El Kichi no disimula la cara de satisfacción y alegría al izar la bandera republicana. Y sabe, o debería saber que comete una ilegalidad. Y sabe o debería saber que Niceto Alcalá Zamora acabó su discurso al proclamar la Segunda República Española, tal día como hoy hace 86 años con un «Viva España». Pero hoy los comunistas nuevos, como el regidor de Cádiz, el de Zaragoza, La Coruña, o Valencia, no mencionan a España y cuelgan la bandera del enfrentamiento en sus Ayuntamientos, porque desafiantes buscan la afrentan y nada les importan la convivencia o los intereses del estado y la patria.

Saben que los socialistas y los podemitas se pondrán de acuerdo al final porque Pedro Sánchez y Pablo Iglesias también han izado sentimentalmente la bandera de la guerra esta mañana al mirarse en el espejo de su baño, y el gesto, la presunción, la infamia, les proporciona confianza en sí mismos.

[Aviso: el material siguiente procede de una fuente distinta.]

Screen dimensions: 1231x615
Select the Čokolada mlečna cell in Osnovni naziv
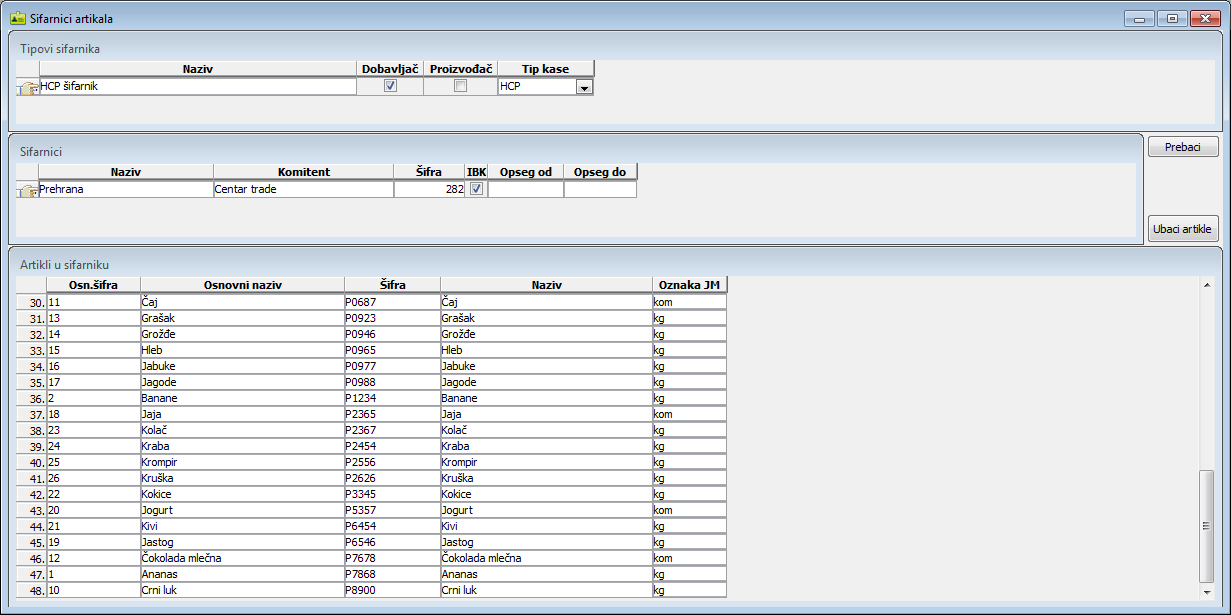[242, 558]
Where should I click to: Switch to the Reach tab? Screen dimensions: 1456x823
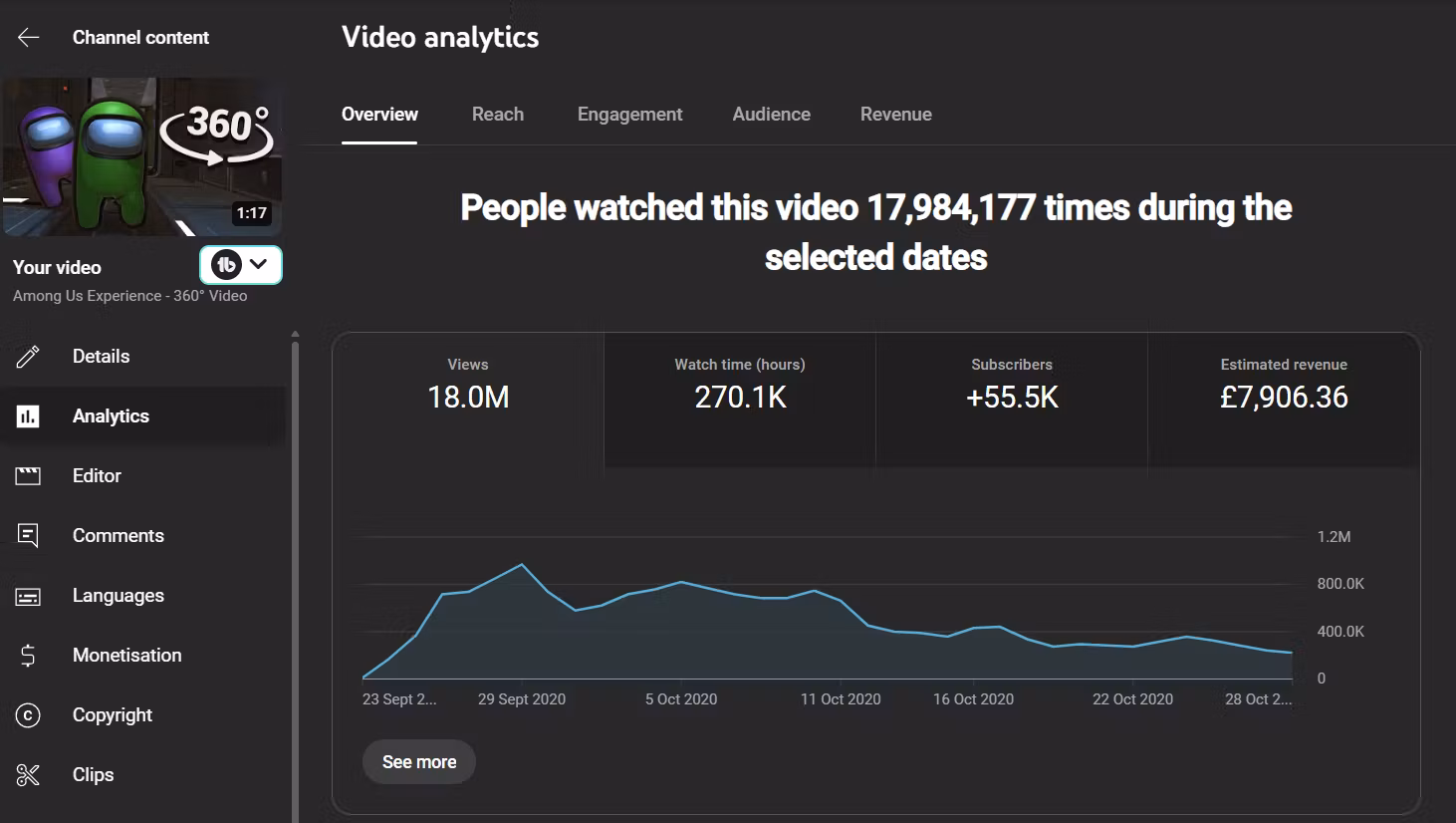(x=498, y=115)
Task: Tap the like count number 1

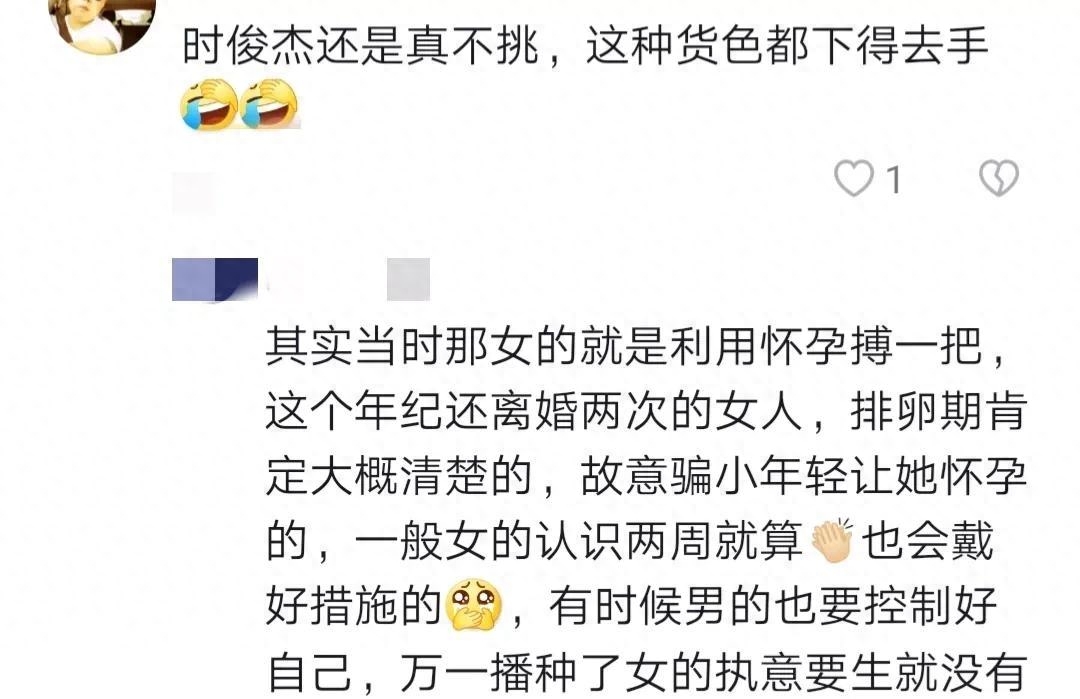Action: click(x=894, y=181)
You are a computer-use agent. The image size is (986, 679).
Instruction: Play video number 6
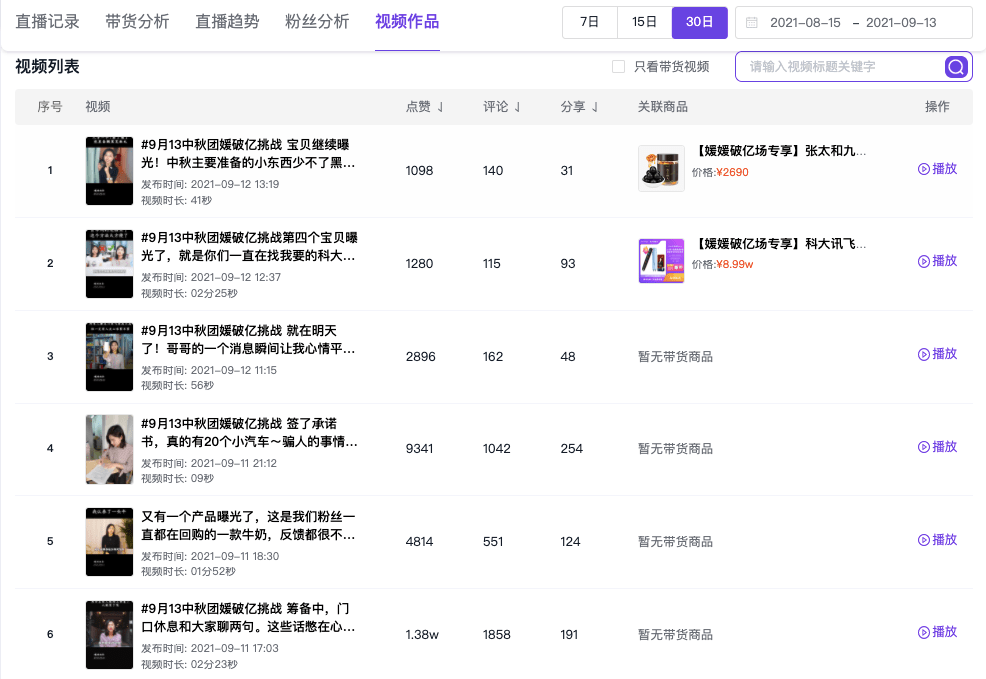tap(937, 632)
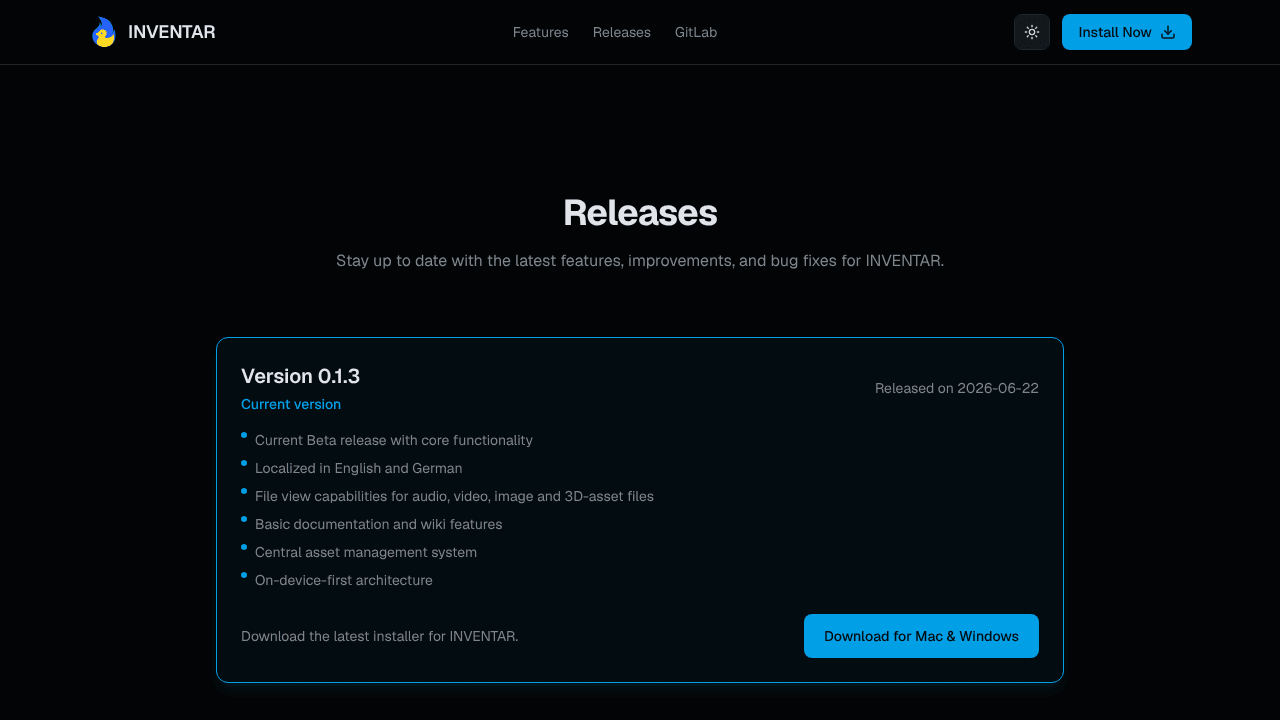Select the Basic documentation and wiki features line
This screenshot has width=1280, height=720.
point(379,524)
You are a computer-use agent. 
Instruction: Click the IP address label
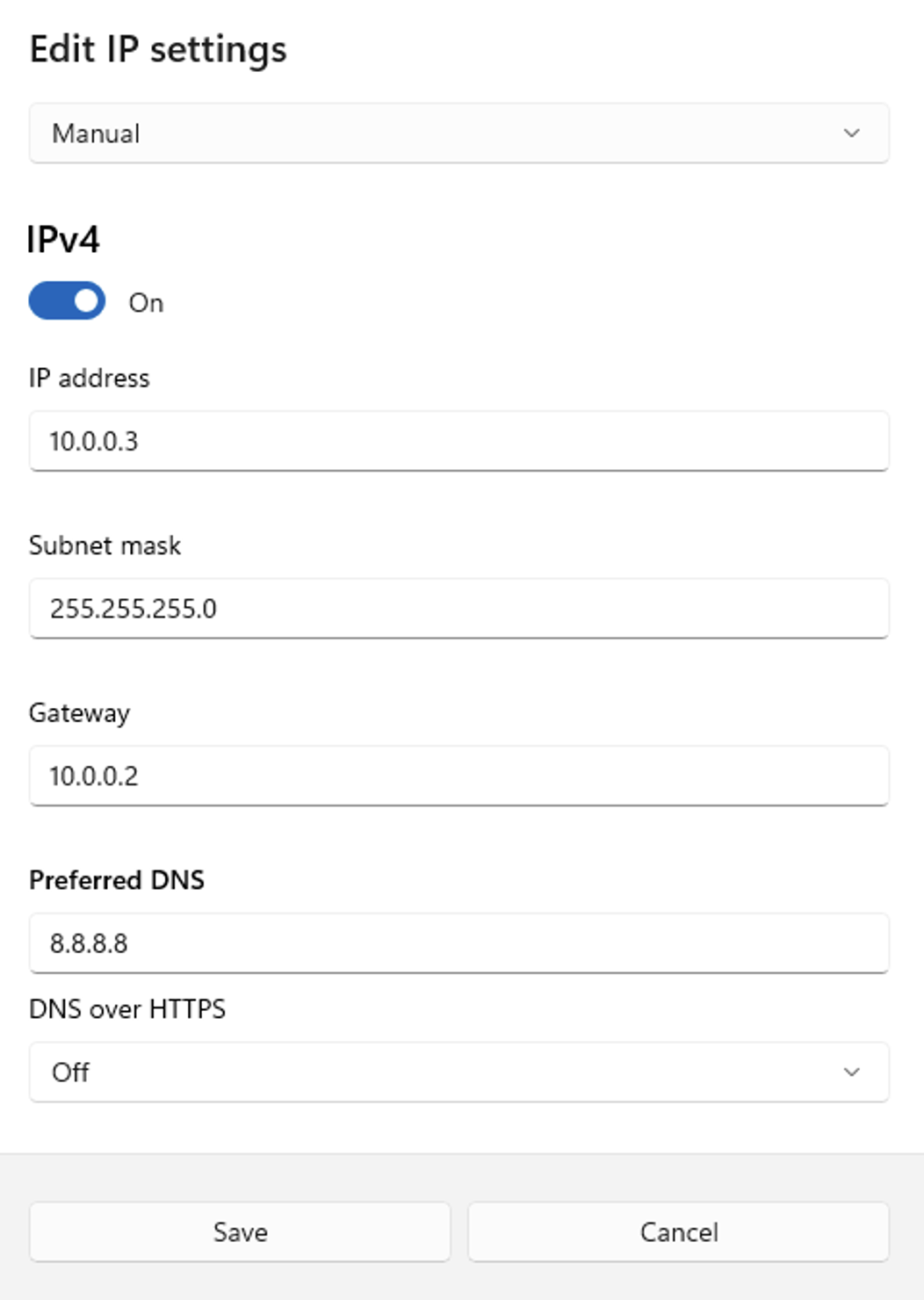(89, 378)
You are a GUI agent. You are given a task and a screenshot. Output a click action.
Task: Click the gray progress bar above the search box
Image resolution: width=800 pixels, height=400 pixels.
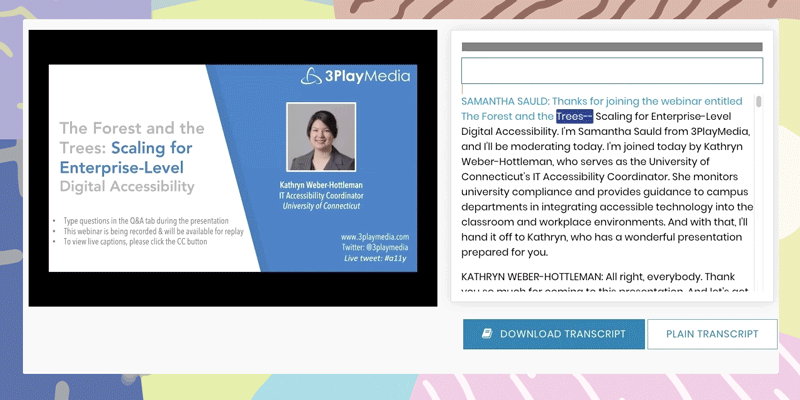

Y saben, o deberían saber estos alcaldes comunistas que su gesto es la guerra de las banderas y aún así, en contra de la mayoría de sus vecinos, se han decidido en el ataque que les ha ordenado su Cuartel General del Frente de Izquierdas que sueña con una tercera república en la que por el mágico poder de su bandera no exista el paro, mane leche en las fuentes públicas y los carniceros proletarios regalen cuarto y mitad de solomillo de ternera por la compra de unas costillitas adobás.